Of course you should try to improve yourself, but don’t set yourself up for failure by participating in this New Year’s resolution nonsense. No, it’s much more satisfying to make resolutions ... for other people. Such as:
• If you run a website: You resolve to reword the text on the pop-up box that asks if the visitor would like to subscribe to a newsletter. Right now the options are something like “Yes, I’d like to learn more” and “No, I prefer to remain shrouded in the gray veil of ignorance.” If the visitor is asked for an e-mail address to get 3 percent off the price, the text says “Yes, I love to save money!!” and “No, I prefer to pay as much money as possible.”
You will change those because you are shaming people for not giving them your e-mail, which you will abuse by sending 10 letters a week offering free shipping on slippers that no one can order because you measure foot size in millimeters.
• If you own a grocery store: You resolve to send out technicians every morning to test the wheels of the carts, so no one gets that one wheel that shudders like a chihuahua during an artillery barrage. Or make all the carts shake. Either way, no one will feel as if they’ve been singled out by fate.
• If you are a telemarketer who uses robots that mimic human conversation, fooling the vulnerable into handing over credit card information, you resolve to read the Bible story of Saul of Tarsus, who fell off his horse and had a vision of righteousness that made him repent.
Actually, you can just do the falling-off-the-horse bit. And a ladder can be substituted for the horse.
• If you are a particular airline I have in mind, you resolve to cease operations so you no longer come up as an option when booking a flight. Yes, you’re inexpensive, but you charge extra for everything. What’s this $5 “Entertainment” charge? Oh, that’s for the flight attendant’s performance of the safety instructions. And what’s up with this $9 “Tray-Table Hinge Lubrication Fee”?

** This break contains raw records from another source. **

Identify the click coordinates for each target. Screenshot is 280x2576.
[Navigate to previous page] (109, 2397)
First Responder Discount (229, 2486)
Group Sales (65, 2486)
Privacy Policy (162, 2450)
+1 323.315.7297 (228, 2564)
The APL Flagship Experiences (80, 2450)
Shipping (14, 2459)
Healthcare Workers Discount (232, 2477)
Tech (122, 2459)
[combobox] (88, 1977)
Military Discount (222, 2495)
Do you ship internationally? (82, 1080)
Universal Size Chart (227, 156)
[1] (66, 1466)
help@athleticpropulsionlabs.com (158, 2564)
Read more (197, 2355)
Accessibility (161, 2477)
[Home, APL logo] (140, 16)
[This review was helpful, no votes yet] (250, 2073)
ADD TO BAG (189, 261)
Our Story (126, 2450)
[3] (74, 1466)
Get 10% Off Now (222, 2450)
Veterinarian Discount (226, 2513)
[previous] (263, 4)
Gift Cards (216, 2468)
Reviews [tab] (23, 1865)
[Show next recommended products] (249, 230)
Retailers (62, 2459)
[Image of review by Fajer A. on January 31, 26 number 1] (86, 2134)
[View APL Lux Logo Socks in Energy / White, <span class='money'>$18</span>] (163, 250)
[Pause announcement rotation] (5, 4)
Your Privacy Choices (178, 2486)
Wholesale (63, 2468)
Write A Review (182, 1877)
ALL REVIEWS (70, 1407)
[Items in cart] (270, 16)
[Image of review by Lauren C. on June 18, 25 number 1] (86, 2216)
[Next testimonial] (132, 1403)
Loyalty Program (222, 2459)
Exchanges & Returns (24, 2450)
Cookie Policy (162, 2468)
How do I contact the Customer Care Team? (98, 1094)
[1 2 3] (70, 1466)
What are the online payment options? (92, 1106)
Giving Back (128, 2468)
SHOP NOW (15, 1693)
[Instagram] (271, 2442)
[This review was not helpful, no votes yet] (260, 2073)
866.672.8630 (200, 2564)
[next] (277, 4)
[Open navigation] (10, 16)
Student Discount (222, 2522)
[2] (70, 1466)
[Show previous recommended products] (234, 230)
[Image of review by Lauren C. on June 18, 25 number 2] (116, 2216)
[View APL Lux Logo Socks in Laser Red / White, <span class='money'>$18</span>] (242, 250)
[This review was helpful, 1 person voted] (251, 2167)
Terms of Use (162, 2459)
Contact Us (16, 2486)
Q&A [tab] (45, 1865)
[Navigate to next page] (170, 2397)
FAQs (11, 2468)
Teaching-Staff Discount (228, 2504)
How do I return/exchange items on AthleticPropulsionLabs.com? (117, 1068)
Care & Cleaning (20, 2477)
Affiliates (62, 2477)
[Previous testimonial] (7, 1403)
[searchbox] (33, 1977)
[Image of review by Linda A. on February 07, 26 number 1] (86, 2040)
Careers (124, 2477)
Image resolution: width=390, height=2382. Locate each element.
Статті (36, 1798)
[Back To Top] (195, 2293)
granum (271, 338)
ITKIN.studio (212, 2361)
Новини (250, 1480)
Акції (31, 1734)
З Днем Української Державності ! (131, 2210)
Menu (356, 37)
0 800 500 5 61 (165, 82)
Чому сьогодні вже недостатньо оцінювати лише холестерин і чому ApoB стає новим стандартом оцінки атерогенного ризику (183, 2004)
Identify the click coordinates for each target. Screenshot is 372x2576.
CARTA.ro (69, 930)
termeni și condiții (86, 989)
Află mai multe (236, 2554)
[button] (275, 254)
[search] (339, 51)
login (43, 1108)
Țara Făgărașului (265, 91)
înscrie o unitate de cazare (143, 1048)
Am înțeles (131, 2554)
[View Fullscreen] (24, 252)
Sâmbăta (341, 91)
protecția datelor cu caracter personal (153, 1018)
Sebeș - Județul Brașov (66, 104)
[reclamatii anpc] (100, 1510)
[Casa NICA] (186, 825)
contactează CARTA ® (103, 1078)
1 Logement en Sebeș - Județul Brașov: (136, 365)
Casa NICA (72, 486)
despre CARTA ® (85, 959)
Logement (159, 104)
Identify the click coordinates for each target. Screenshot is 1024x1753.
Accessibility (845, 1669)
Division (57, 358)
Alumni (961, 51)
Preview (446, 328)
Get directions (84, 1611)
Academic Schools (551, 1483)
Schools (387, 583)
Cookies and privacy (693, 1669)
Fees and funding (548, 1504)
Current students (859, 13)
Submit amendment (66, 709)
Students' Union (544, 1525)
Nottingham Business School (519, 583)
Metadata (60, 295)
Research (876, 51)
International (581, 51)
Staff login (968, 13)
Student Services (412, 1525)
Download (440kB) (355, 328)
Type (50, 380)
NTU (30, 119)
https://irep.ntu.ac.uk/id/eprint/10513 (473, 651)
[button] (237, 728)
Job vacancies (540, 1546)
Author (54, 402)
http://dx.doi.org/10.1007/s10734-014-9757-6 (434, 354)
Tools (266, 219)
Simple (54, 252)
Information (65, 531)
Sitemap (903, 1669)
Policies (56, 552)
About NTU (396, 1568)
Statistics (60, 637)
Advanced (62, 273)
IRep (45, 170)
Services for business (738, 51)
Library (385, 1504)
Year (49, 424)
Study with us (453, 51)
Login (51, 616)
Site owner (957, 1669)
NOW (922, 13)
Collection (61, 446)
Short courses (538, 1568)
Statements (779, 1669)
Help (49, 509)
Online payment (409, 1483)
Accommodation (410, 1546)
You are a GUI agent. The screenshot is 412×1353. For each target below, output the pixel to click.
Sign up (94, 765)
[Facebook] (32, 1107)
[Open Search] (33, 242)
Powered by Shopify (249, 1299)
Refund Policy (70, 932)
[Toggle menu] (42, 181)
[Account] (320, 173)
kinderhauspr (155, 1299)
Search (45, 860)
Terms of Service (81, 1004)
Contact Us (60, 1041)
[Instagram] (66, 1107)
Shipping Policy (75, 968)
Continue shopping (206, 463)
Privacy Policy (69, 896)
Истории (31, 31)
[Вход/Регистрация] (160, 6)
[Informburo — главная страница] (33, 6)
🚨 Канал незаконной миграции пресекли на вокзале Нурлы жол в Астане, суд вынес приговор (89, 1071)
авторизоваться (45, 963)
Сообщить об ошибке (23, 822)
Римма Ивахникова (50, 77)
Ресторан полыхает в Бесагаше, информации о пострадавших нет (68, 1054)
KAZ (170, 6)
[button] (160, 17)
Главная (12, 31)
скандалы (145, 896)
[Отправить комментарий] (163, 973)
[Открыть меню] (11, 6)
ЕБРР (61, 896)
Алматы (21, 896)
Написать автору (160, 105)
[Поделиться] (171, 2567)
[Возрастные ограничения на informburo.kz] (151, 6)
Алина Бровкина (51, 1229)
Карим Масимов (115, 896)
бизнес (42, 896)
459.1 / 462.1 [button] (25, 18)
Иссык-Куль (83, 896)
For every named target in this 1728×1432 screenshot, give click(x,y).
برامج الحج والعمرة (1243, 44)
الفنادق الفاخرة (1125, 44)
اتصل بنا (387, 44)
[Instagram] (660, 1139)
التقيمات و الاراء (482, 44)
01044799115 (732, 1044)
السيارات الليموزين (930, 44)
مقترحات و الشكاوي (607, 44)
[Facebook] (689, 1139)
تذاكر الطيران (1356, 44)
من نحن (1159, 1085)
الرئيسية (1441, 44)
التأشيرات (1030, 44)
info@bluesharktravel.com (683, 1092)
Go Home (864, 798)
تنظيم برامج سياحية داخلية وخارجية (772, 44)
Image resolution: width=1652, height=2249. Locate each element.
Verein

This airline once canceled my flight because — well, they couldn’t quite say. The pilot had mechanical difficulties, something like that. Last week my wife’s flight was delayed five hours because the cargo bay door was iced shut. They put everyone on the plane, then took everyone off. Which wouldn’t be so bad except for the “Carpet Wear and Tear Surcharge.”
• If you are a columnist: You resolve not to write something that collects various obvious grievances under the loose rubric of “resolutions” and hopes it’ll do because a significant portion of the audience won’t read the paper because the rustling is so loud.
I resolved that last year, but as Lenin said: “Resolutions are like pie crusts, made to be filled with delicious fruit fillings and distributed amongst the party members, with careful attention paid to those who are not enthusiastic enough.” No — that’s not quite what he said. It was: “Resolutions are like treaties, made to be broken.”
First day of the year, and I’ve already accomplished something!